三明機工、中小にも導入しやすい「3レス制御」

IoT、自動化の定番メニューに

 鋳物のバリを垂直多関節ロボットが滑らかに研磨していく。人の主な操作は、削りたい部位の始点と終点を指示するだけ。ロボットSIerとして約40年の歴史を持つ三明機工(静岡市)が日本ダイカスト会議・展示会に出品した「グラインダーシステム」(13面に詳細)は、「完全ティーチングレス、PLCレス、センサレスの『3レス制御』が開発テーマ。
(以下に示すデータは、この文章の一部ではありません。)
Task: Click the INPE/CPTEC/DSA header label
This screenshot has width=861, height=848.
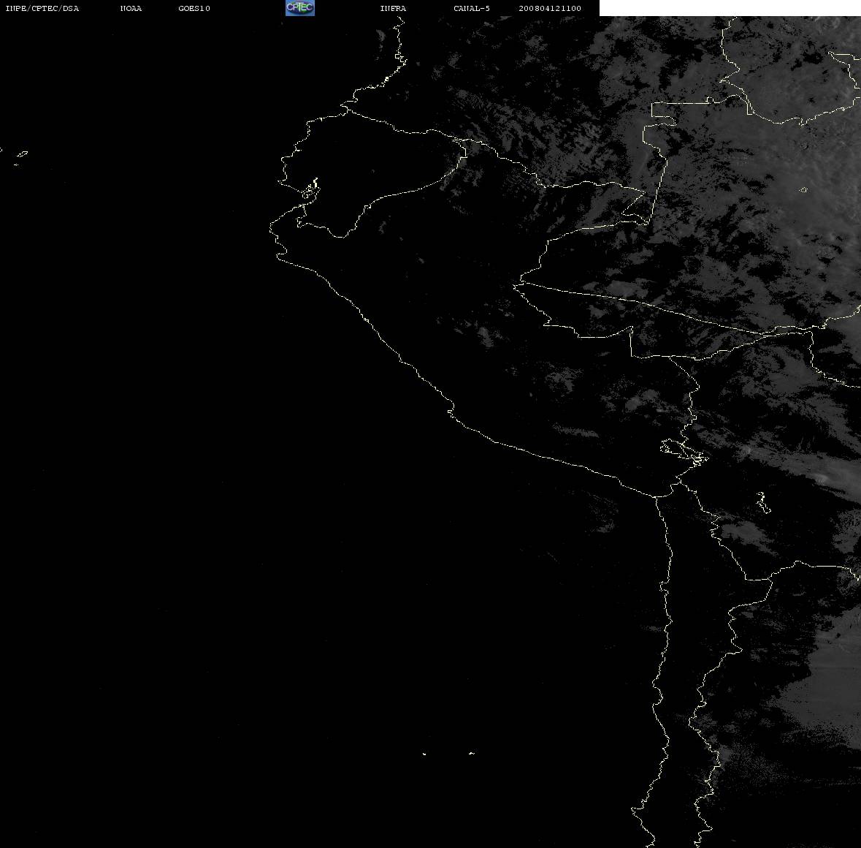Action: 42,8
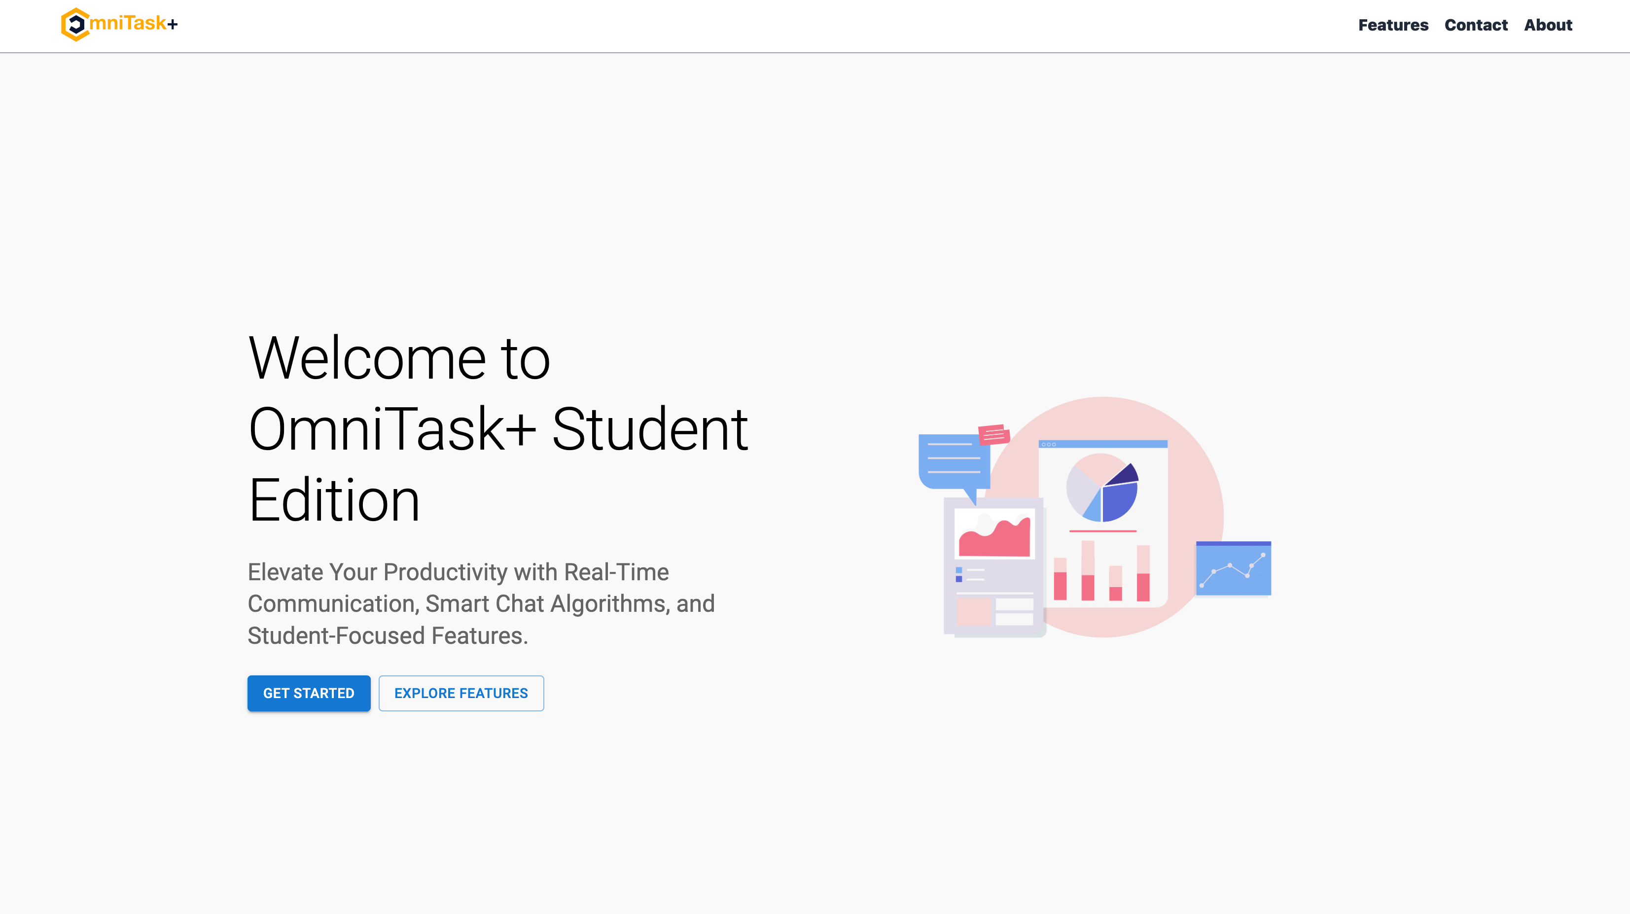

高齢化が進み、新規採用も困難な重労働のバリ取り作業をロボットに置き換えたい」。久保田和雄社長の狙いは明快だ。
 ティーチングレスと言えばソフトウェア企業の独壇場と思われがちだが、久保田社長は「必要に迫られて自前でソフトも開発した」とサラリとかわす。汎用性が高く安価なカメラも用いて価格を抑え、中小への導入ハードルを下げた。
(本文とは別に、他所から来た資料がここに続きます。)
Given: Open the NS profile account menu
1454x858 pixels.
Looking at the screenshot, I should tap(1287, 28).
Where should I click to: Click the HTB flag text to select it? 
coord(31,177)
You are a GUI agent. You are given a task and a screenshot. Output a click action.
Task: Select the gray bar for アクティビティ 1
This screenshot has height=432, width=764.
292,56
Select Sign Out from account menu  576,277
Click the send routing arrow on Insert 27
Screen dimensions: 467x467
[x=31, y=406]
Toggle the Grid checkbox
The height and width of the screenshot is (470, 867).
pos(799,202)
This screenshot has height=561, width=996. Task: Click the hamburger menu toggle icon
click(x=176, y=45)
 「高価なカメラとAIを使って『ティーチングレス』をうたうピッキングロボットシステムは大変素晴らしく我々も扱っていますが、まだまだ導入後に調整し続けなければならない専用機のレベルで非常に高価。導入は大手中心でしょう」。価格と制御の厳しさ―現場のリアルな悩みが「3レス制御」の自社開発に向かわせた。
 同社ではこれまでにも画像処理・電機制御・ロボットの技術力を結集した他に無い自動化システムを開発してきた。砂型の中子の複雑なバリ取りや中子挿入の全自動化など鋳造周りはもちろん、ベアリングボールの製品検査と追加工など専用システムの実績も豊富だ。
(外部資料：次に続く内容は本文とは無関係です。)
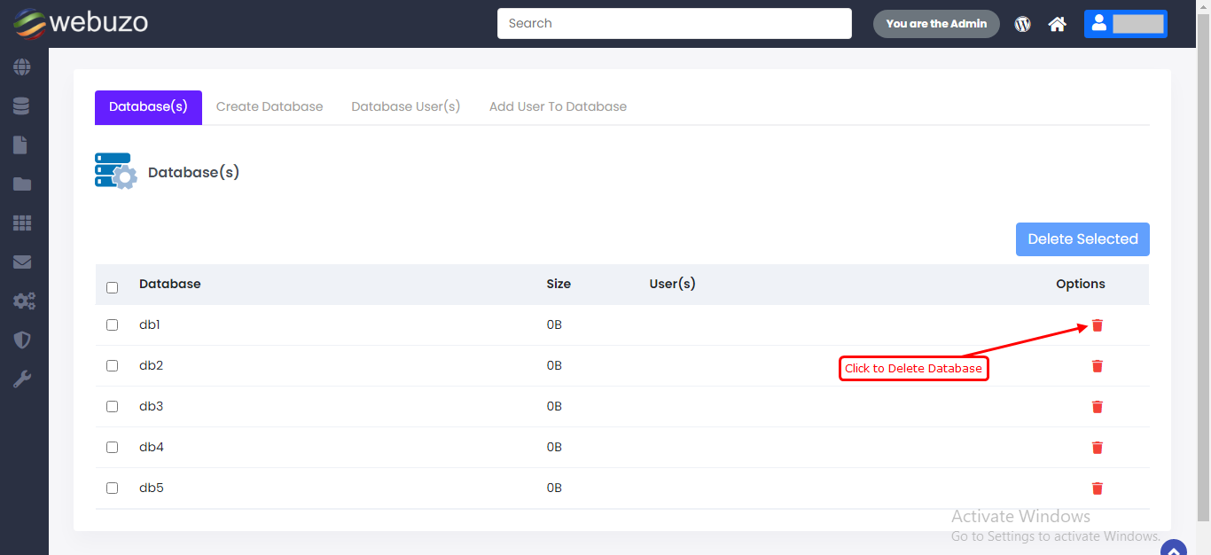
Task: Open the wrench tools icon in sidebar
Action: point(22,379)
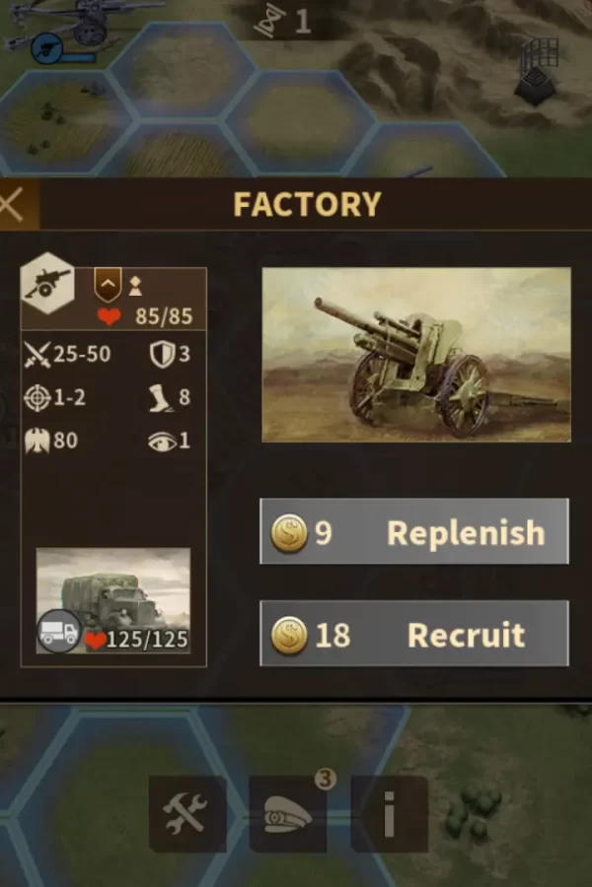Click the boot movement icon
This screenshot has height=887, width=592.
[x=160, y=398]
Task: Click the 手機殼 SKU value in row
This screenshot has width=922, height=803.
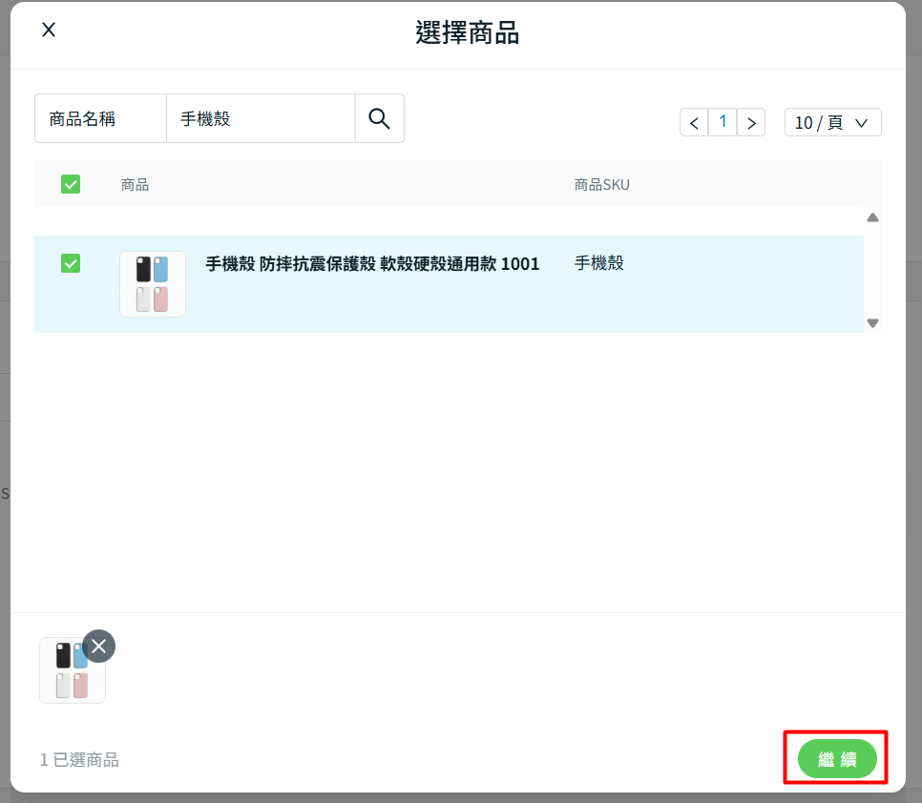Action: (x=598, y=263)
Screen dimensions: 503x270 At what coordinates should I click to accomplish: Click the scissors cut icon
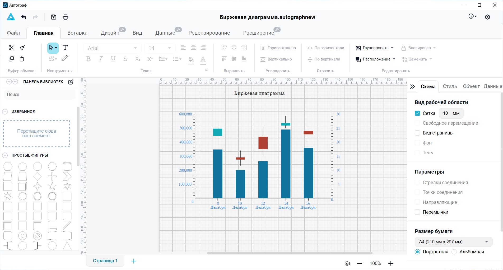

 しかし、「ソフトウェア技術者、特に画像処理やIoT・AI関連の技術者をもっと多く採用しなければ」。久保田社長は眉間にしわを寄せ、育成の必要性に熱弁を奮う。
 「IoTやAIの活用では日本は世界で最も遅れている。自動化システムと合わせて、生産管理や機械・ロボットの遠隔保守、製品の品質管理など第4次産業革命のキーデバイスも顧客にメニュー提案できるようにしたい」
対等の力持つ組織に
 久保田社長は(一社)日本ロボット工業会内の特定事業委員会として今年7月に発足した「FA・ロボットシステムインテグレータ協会」(Sier協会)の会長を務めるが、実はタイでもロボット化推進の立役者として知られる人物だ。
 11年に自社のタイ現地拠点設立後、日系自動車・部品メーカーのダイカスト加工周辺の自動化ニーズを聞き取り、「タイ人のロボットエンジニアを育てよう」とタイ工業省に直に話を持ち掛けたという行動派。13年に設立調印式を行ったロボットアカデミー(タイ工業省管轄の職業訓練短期大学校TGI内)の卒業生はすでに300人以上になる。
 日タイのSIer団体間の交流も企画中。「IoTの活用では、もうタイのほうが先に進んでいますよ。現状を、直に見て肌で違いを感じなければ」と語気を強めた。
 「欧州のSIerはIoTの活用を含め生産ライン全体の改善提案ができ、ロボットメーカーと対等以上の発言力があるが、日本はそうじゃない。ロボットメーカーの傘下で仕事をしてきた専用機メーカー発祥の小規模SIerが大半で、IoTもメーカー頼みです。そこを、SIer協会の力で崩していきたい。ロボットメーカーの技術部門と一緒になってどんな機能や制度が必要かを対等な立場で懇談でき、時にはSIer側の要望を通せるような組織に成長せねば」
 SIer協会の会員数は9月末時点で171社。当初の目標であった200社の達成も目前に近づいている。